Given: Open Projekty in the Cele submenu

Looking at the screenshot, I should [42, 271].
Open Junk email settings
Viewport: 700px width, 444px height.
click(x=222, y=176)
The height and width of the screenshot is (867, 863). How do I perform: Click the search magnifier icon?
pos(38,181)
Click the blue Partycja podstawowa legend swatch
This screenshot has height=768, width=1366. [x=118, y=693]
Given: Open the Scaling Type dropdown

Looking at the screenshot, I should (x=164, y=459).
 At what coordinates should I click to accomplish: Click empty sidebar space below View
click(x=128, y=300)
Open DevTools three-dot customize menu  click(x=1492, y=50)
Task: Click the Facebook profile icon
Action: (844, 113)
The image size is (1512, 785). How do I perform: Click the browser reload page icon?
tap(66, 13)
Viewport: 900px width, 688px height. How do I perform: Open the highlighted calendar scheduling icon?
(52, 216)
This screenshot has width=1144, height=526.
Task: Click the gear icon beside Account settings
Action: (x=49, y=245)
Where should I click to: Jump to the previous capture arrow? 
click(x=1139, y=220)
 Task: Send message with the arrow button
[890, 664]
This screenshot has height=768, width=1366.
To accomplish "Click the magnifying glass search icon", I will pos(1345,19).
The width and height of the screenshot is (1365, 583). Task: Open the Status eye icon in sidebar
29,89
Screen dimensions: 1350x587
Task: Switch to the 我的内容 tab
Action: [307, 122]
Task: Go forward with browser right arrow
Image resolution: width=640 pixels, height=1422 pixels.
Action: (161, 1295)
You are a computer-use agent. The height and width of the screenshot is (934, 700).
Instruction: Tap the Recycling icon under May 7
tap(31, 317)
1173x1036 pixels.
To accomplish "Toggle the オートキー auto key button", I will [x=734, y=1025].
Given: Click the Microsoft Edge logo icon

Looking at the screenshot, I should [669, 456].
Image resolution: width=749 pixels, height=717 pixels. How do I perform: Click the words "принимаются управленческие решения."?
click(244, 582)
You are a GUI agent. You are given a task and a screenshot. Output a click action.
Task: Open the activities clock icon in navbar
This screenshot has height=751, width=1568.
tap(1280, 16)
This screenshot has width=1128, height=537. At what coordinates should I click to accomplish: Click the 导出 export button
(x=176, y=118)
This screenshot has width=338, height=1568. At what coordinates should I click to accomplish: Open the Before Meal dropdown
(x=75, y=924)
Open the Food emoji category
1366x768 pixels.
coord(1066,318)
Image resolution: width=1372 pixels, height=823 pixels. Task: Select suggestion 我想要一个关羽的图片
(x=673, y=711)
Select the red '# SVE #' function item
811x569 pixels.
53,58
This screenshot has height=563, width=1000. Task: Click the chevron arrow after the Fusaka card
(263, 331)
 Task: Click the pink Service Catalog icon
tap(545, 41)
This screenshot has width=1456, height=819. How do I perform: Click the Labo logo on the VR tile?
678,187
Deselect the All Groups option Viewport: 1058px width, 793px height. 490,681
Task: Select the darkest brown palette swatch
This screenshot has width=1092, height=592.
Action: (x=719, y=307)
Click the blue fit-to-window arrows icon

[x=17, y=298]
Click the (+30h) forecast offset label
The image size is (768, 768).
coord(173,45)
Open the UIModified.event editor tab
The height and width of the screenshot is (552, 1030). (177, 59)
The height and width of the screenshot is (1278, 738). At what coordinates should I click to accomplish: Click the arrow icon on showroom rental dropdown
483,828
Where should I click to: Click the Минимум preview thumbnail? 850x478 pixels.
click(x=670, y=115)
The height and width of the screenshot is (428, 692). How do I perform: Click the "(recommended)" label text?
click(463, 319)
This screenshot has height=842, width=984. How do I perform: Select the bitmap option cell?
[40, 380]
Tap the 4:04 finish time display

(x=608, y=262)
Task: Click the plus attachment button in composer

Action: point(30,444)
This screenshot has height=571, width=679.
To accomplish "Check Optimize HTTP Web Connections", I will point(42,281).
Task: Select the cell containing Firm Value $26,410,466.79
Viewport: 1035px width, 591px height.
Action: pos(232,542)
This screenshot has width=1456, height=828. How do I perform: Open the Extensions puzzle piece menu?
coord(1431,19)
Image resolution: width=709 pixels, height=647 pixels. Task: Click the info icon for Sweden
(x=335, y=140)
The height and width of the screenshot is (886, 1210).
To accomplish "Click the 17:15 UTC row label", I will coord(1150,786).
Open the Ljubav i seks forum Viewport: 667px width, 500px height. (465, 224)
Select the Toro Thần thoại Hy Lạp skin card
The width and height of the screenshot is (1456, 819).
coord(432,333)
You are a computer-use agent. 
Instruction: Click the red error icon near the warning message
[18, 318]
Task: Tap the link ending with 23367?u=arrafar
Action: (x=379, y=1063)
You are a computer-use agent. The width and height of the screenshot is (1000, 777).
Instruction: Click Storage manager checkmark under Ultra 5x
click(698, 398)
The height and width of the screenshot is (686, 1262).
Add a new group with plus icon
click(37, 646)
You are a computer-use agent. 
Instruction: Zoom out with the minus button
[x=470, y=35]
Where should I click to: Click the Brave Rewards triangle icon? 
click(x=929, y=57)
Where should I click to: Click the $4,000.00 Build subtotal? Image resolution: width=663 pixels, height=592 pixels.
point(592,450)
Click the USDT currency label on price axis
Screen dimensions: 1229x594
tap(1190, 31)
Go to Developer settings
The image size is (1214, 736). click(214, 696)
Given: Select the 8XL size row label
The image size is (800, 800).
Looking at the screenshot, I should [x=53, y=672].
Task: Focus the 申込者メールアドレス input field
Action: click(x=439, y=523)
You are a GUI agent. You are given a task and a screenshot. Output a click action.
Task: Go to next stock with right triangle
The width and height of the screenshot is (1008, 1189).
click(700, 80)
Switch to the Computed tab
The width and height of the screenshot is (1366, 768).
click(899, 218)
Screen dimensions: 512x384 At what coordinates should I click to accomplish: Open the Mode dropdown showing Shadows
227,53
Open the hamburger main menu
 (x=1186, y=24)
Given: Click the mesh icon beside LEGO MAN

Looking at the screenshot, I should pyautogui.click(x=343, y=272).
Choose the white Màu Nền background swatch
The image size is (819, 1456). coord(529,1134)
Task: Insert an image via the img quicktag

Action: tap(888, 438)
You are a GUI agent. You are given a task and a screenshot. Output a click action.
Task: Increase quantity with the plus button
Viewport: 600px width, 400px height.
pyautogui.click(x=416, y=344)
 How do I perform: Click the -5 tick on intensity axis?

========================

§ **INSTRUCTIONS FOR THE TASK**
Using the records above, copy all lines that include the word "computer".

§ **RESULT**
You are a computer-use agent. The height and width of the screenshot is (934, 700).
You are a computer-use agent. 
You are a computer-use agent. The width and height of the screenshot is (1000, 777).
You are a computer-use agent. 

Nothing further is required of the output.